For each of this game's 14 characters (which includes the dog and the potted plant) there'll be three cards concealed in an envelope. These specify that character's particular requirements, and it's possible some may even be mutually exclusive: a character may have a card that inists they are at the edge of the picture and another card that demands they are in a central position. We guess it may be theoretically possible for every character's desires to be fully met but the likelihood is that one character's preferences will conflict with those of another character, so players will have to work out how best to optimise the standees for the tableau that will become their photo. You need to remember what you know about each character and, to cap it all, players are each working with incomplete information: you each start off with some envelopes and you expand your knowledge by trading with others or by auctioning information.
And as a satisfying denouement, players are encouraged to use their smartphones to take an actual photo of their finished tableau and use that to work out the scores at the end of the game.
With art from Ronny Libor, Sören Meding, Gyula Pozsgay and Maja Wrzosekhe, the standees in the core game look as tho' they hail from the Edwardian period (early 20th Century). In addition to the 5/6 player expansion, there are some further fun expansions that broadly tie in with this period setting. Each comes with sufficient components for the fully expanded six-player game, and for each there are new standees that are substituted for a random selection of those in the original game. This can be a bit fiddly to set up because it doesn't just mean taking out some specific standees but also all the preferences cards that refer to the characters you are taking out.
Anthony Nouveau's Movie Star expansion introduces some of the stars of the Silent era: Charlie Chaplin, Laurel & Hardy (a 'paired' standee with its own special requirements) and an actress who is portrayed with her back to the audience. The expansion also introduces some new preferences that require characters to be facing towards each other. There are also preference cards specifying that the character wants to have their face closest to the movie star in the final photo. This latter criteria can be quite a tight calculation, so the position from which you take your actual photo could well affect whether or not you score for it.
In the Pickpocket expansion, designed by Rico Besteher and Frank Noack, you're introducing three thieves into the mix. There are a couple of different ways of using this expansion but the upshot is that valuables will be hidden among other characters and you'll score points for your thieves if they are next to a character with a valuable and have their face completely obscured in the photograph... Picture Perfect already has quite a challenging memory element but the Pickpocket expansion steps that up another notch, particularly as you don't place out your pickpocket standees until all the other standees are already in position.
With the Sherlock expansion, Anthony Nouveau adds a further game within a game. You aren't just introducing three new characters (standees for Holmes, Watson and Irene Adler) you're also trying to solve a murder.
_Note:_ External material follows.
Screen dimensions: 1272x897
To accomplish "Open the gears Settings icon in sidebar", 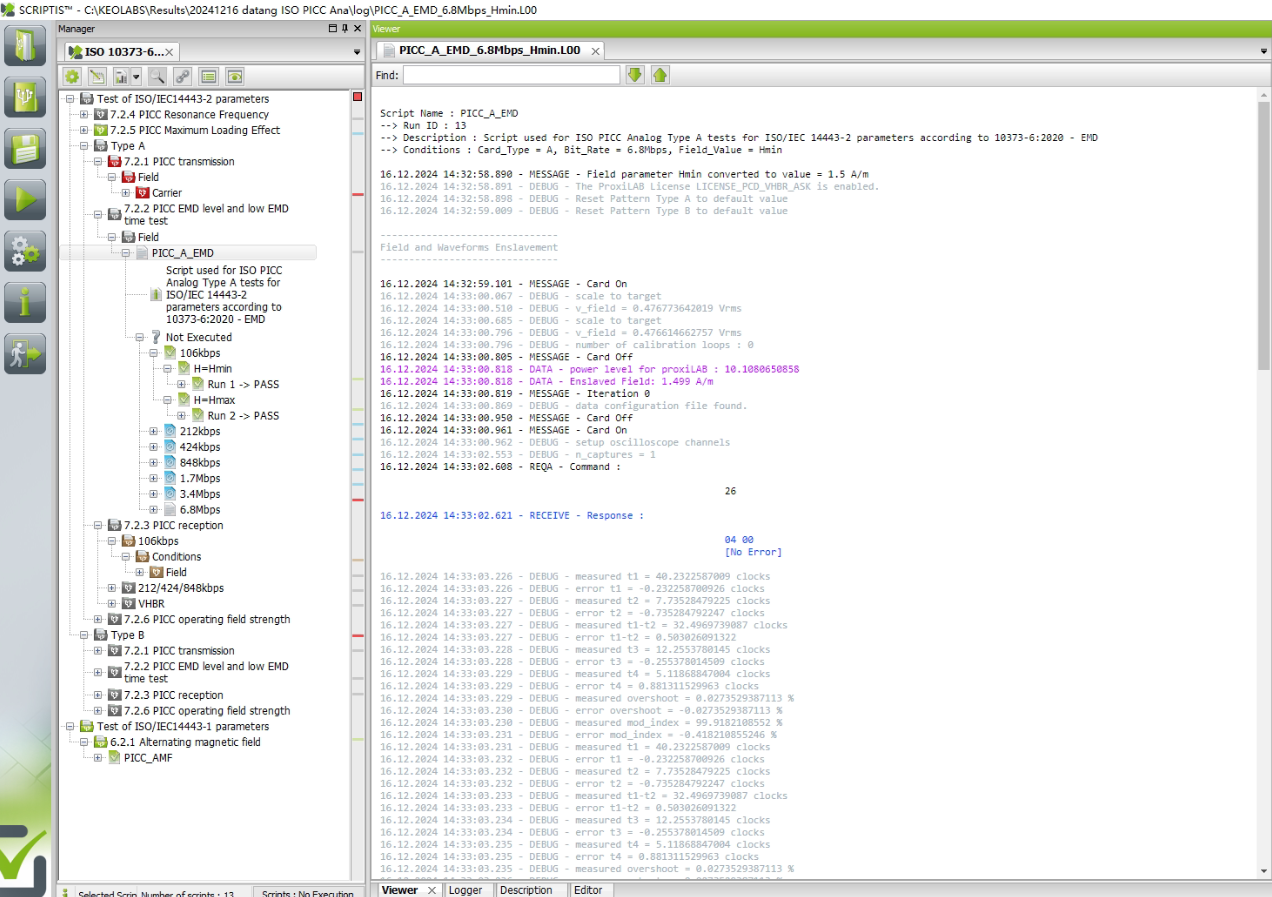I will (x=25, y=250).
This expansion introduces alibi cards to go alongside the ordinary preferences. The idea is that when you see an alibi card you can eliminate that character as a suspect. You want then to position Holmes and Watson in the photo so that they are adjacent to the murderer... You can also score points tho' for helping the murderer to escape...
Picture Perfect is a game we return to time and again. We've enjoyed the core game and we've enjoyed playing each of the expansions; indeed, you can even play with all the expansions combined! And players are all playing simultaneously so there are no 'turns', which means that even adding the 5/6 player expansion and upping the player count to six doesn't greatly increase the playing time above that of a two- or three-player game; just expect to take longer working out the final scoring.